1. Il ressort des pièces du dossier soumis aux juges du fond qu’à la suite d’une vérification de comptabilité de la société civile immobilière (SCI) Tam-Tam, dont M. A… B… était le gérant et dont il détenait 98 % des parts, l’administration a assujetti ce dernier à des cotisations supplémentaires d’impôt sur le revenu et de contributions sociales au titre de l’année 2015, procédant de la taxation dans la catégorie des revenus fonciers, et non selon les règles des plus-values immobilières appliquées par l’intéressé dans sa déclaration, de la quote-part correspondant à ses droits dans la société Tam-Tam du gain résultant de la cession, par acte du 26 août 2015, par cette société à la société à responsabilité limitée (SARL) Tab 48, dont M. B… détenait 90 % des parts, d’un usufruit temporaire portant sur un ensemble immobilier. Par un jugement du 12 janvier 2021, le tribunal administratif de Strasbourg a rejeté la demande de M. B… tendant à la décharge de ces impositions supplémentaires. Il se pourvoit en cassation contre l’arrêt du 9 novembre 2023 par lequel la cour administrative d’appel de Nancy a rejeté l’appel qu’il avait formé contre ce jugement.

2. Aux termes du 1° du 5 de l’article 13 du code général des impôts, applicable aux cessions à titre onéreux d’un usufruit temporaire intervenues à compter du 14 novembre 2012 en vertu du II de l’article 15 de la loi du 29 décembre 2012 de finances rectificative pour 2012 :  » (…) par dérogation aux dispositions du présent code relatives à l’imposition des plus-values, le produit résultant de la première cession à titre onéreux d’un même usufruit temporaire ou, si elle est supérieure, la valeur vénale de cet usufruit temporaire est imposable au nom du cédant, personne physique ou société ou groupement qui relève des articles 8 à 8 ter, dans la catégorie de revenus à laquelle se rattache, au jour de la cession, le bénéfice ou revenu procuré ou susceptible d’être procuré par le bien ou le droit sur lequel porte l’usufruit temporaire cédé (…) « .

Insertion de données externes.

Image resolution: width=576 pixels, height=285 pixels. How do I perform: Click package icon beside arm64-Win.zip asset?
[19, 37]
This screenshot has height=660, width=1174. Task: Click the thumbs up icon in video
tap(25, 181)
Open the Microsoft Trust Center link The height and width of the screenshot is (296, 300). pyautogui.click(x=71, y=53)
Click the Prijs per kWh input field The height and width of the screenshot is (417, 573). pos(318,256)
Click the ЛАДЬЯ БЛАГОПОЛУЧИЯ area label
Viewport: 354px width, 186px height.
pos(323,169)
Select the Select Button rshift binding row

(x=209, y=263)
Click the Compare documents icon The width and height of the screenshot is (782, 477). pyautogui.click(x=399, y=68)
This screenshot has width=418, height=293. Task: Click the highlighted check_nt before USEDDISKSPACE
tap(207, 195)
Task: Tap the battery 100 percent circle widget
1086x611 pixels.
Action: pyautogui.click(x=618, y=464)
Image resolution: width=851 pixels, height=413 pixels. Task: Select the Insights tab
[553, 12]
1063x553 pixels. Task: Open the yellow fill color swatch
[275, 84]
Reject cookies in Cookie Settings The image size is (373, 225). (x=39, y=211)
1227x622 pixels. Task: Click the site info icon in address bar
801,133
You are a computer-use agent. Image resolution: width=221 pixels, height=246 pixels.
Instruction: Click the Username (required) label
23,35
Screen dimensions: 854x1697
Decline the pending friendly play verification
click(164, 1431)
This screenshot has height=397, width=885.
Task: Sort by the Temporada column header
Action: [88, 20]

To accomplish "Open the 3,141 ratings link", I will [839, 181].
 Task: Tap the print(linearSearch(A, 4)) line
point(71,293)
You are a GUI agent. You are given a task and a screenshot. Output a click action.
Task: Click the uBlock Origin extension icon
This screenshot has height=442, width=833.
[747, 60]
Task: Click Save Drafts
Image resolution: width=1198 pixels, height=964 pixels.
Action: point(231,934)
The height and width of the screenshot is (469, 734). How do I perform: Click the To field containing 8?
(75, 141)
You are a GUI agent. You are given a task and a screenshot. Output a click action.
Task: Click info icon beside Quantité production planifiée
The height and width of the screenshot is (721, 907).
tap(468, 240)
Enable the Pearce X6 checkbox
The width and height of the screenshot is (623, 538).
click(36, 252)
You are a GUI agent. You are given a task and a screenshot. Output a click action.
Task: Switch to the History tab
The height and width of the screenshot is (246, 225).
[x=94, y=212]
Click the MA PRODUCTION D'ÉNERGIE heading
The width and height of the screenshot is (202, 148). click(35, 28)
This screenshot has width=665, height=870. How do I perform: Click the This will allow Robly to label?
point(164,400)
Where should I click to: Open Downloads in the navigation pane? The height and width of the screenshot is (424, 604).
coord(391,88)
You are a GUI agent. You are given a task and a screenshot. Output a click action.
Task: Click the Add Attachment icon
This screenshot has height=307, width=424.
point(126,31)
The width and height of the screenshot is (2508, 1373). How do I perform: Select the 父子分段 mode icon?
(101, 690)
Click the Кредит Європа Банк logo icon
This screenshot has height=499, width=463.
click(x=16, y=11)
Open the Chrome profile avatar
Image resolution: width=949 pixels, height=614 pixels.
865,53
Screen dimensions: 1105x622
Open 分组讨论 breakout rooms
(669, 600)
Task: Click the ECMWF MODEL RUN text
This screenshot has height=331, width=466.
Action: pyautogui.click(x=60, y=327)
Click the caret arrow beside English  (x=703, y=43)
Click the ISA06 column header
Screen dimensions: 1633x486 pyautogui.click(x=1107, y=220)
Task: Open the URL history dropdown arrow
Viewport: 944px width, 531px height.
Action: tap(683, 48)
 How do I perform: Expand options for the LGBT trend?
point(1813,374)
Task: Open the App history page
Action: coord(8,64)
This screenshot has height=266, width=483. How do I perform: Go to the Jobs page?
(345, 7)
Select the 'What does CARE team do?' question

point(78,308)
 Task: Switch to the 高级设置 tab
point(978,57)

3. Il résulte de ces dispositions, éclairées par les travaux préparatoires de la loi du 29 décembre 2012 de finances rectificative pour 2012 dont elles sont issues, que le législateur a entendu prévoir des règles d’assiette dérogatoires applicables, à compter du 14 novembre 2012, à toute première cession d’un même usufruit temporaire, laquelle s’entend de la constitution initiale d’un usufruit à titre onéreux portant sur un bien donné et pour une période donnée à l’exclusion d’une éventuelle cession de ce même usufruit par l’usufruitier à une autre personne. Sont à cet égard dépourvues d’incidence les circonstances que cette première cession fasse suite à une précédente cession d’un usufruit temporaire portant sur le même bien au titre d’une période antérieure et que les parties au contrat l’aient qualifiée de prorogation.

4. Par suite, la cour n’a pas commis d’erreur de droit ni inexactement qualifié les faits de l’espèce en jugeant que l’acte du 26 août 2015 portant cession par la SCI Tam-Tam à la SARL Tab 48, pour la période du 1er septembre 2015 au 31 août 2021, en contrepartie de la somme de 120 000 euros, d’un usufruit portant sur l’ensemble immobilier appartenant à la première, quand bien même il faisait suite à la cession à cette même société, par acte du 1er septembre 2004, d’un usufruit portant sur le même ensemble immobilier pour la période du 1er septembre 2004 au 31 août 2015, avait la nature d’une première cession d’un usufruit temporaire entrant dans le champ des dispositions du 1° du 5 de l’article 13 du code général des impôts.

5. Il résulte de ce qui précède que M. B… n’est pas fondé à demander l’annulation de l’arrêt qu’il attaque.